→ **Stated task**: Lay out everything from the line containing "The image size is (640, 777)." down to the end of the records as a JSON list of strings, one string per line, with no blank lines and no pictures.
--- Material for this exercise ---
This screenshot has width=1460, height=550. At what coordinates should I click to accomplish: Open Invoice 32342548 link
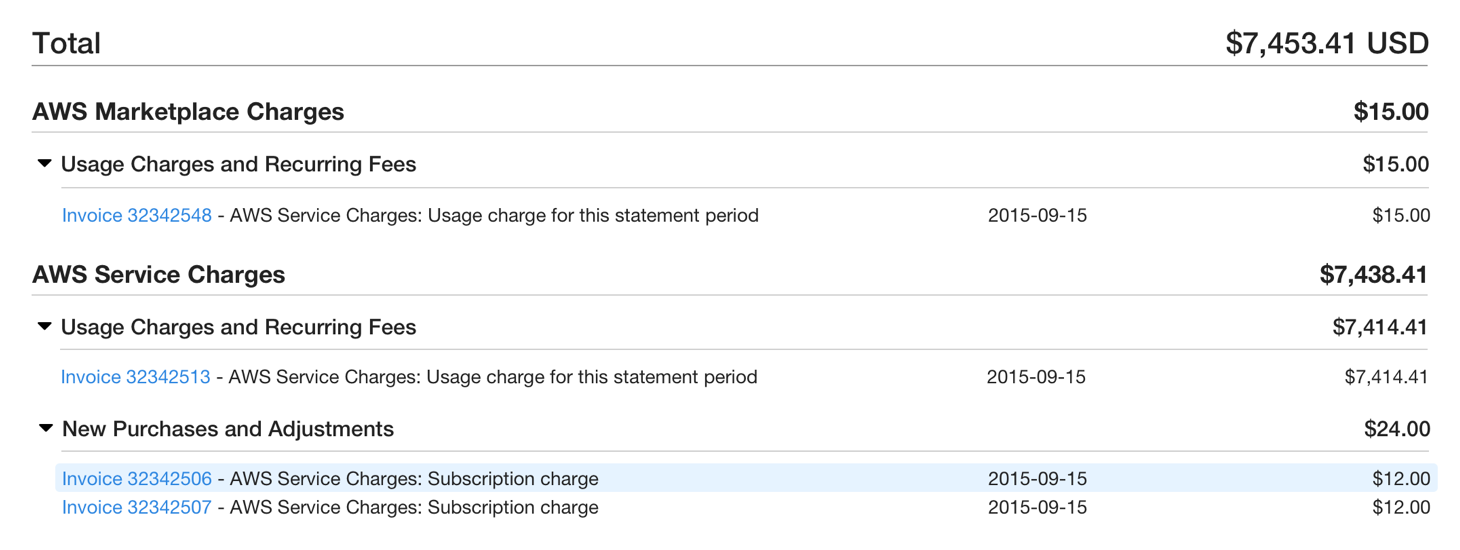pos(137,215)
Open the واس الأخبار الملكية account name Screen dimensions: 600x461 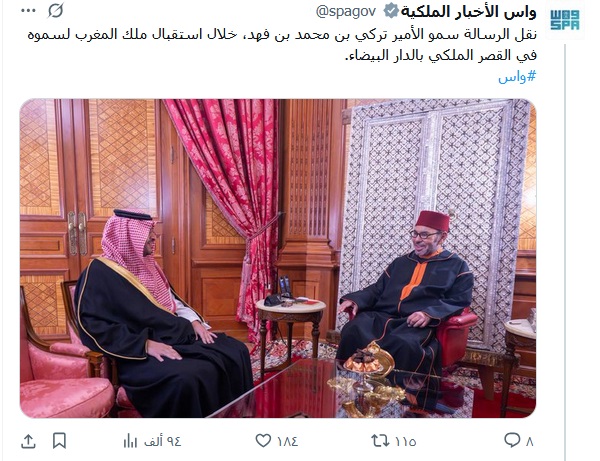(x=468, y=12)
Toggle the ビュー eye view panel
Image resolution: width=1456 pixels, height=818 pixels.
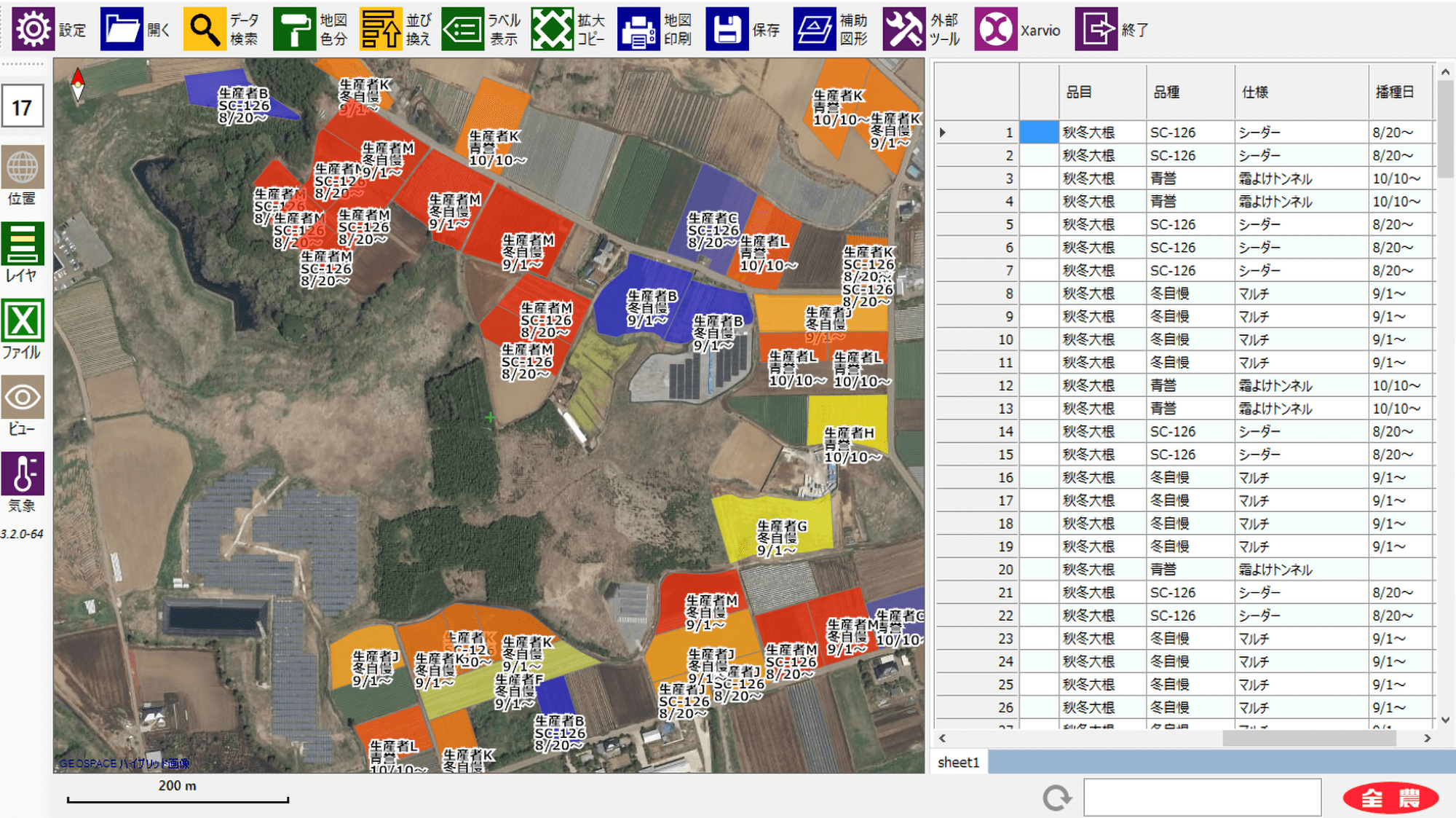(23, 398)
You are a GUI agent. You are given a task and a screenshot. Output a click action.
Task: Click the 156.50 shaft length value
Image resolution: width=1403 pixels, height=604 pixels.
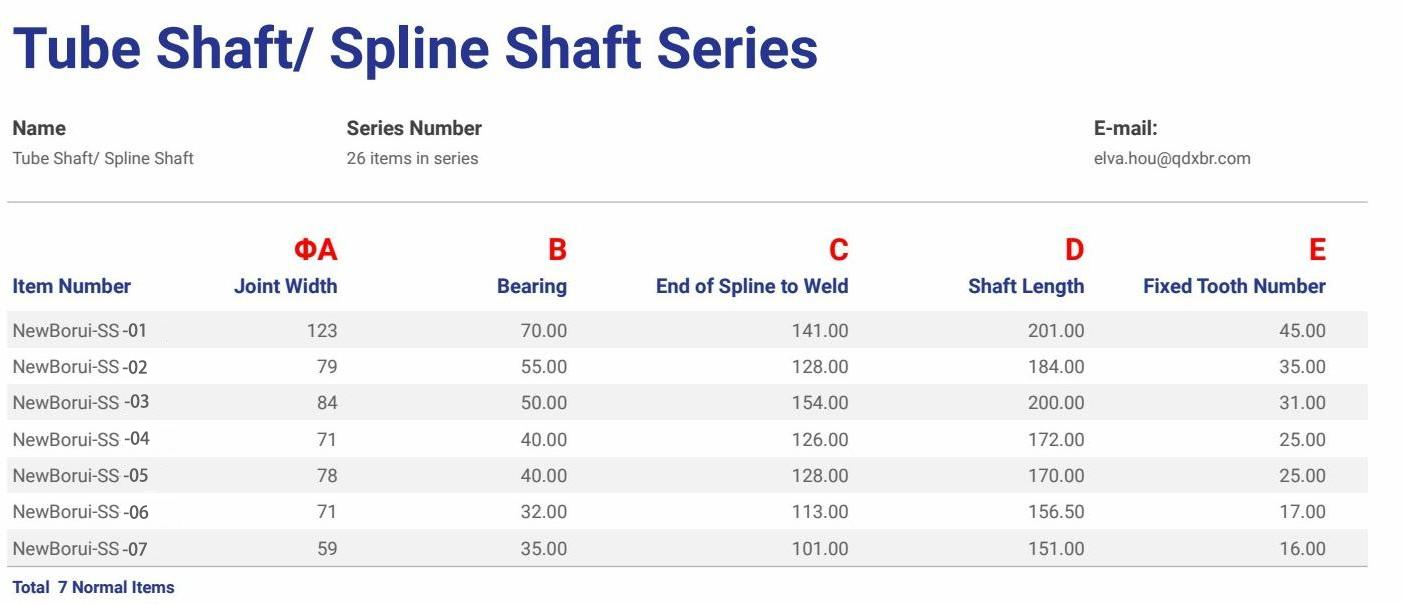pyautogui.click(x=1056, y=512)
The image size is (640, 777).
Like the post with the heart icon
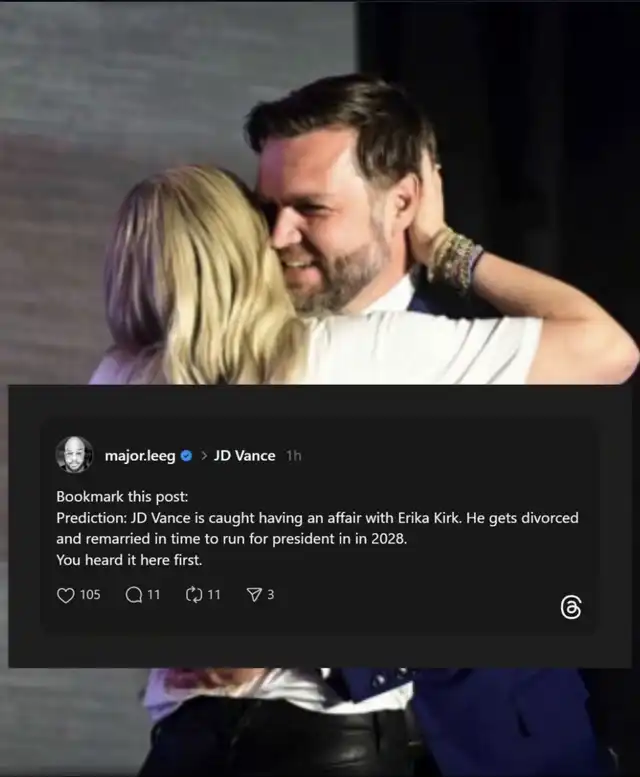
---
→ **Problem solution**:
[
  "The image size is (640, 777).",
  "Like the post with the heart icon"
]